The meeting decided that not only the director concerned but the medical superintendent of the hospital would also monitor the working of students. The meeting decided that the students would perform all kinds of duties and they would have to sign the muster roll as by other employees of the hospital.

The decision followed numerous complaints against the students, who obtain admissions to the LUMHS from all over Sindh but considered themselves answerable to no one. They give preference to their classes, examinations and seminars over the service.

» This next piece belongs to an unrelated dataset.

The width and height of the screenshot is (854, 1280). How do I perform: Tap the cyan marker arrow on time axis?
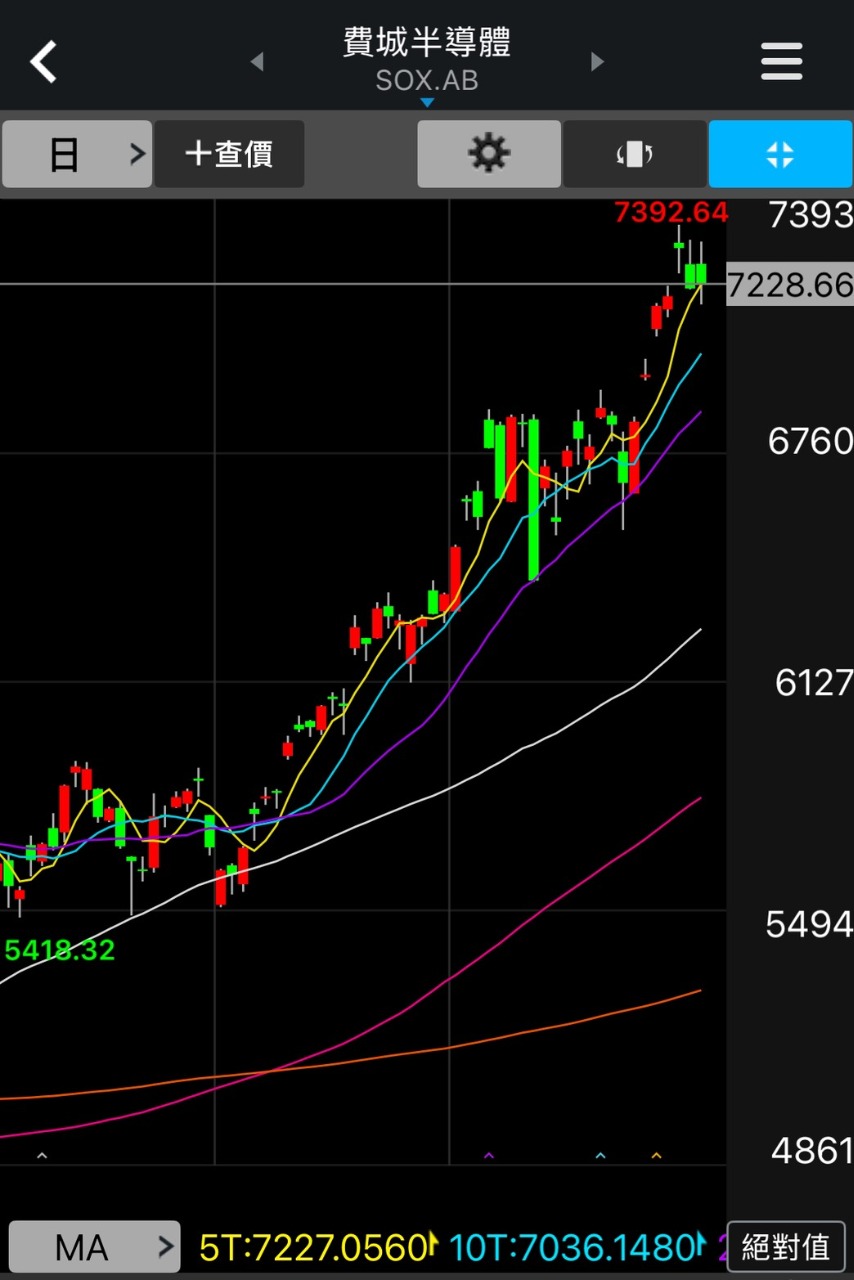600,1156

It was also decided that students would be assigned duties by the MS as it had been noted that they often choose wards on their own, leading to overcrowding in a particular discipline and badly affecting working of the other wards.

The meeting reviewed the old system, introduced earlier by the incumbent MS, about the presence of doctors of different wards in the OPD to determine the disease before referring him/her to any ward.

The MS said that medicines were available in the hospital and if doctor found anything short they should approach him. He strongly opposed the prescription of medicines to patients to be procured from outside.

He said that it was decided in the meeting that besides wards, registrars, professors, assistant and associate professors would remain in the hospital on shift-basis for patients' care.

He said that the Sindh government had approved Rs5 million for instruments and Rs20 million for equipment in the hospital. He said that Rs2 million had been provided for two new ambulances whereas bed lifts would be installed in neuro and orthopaedic ward building.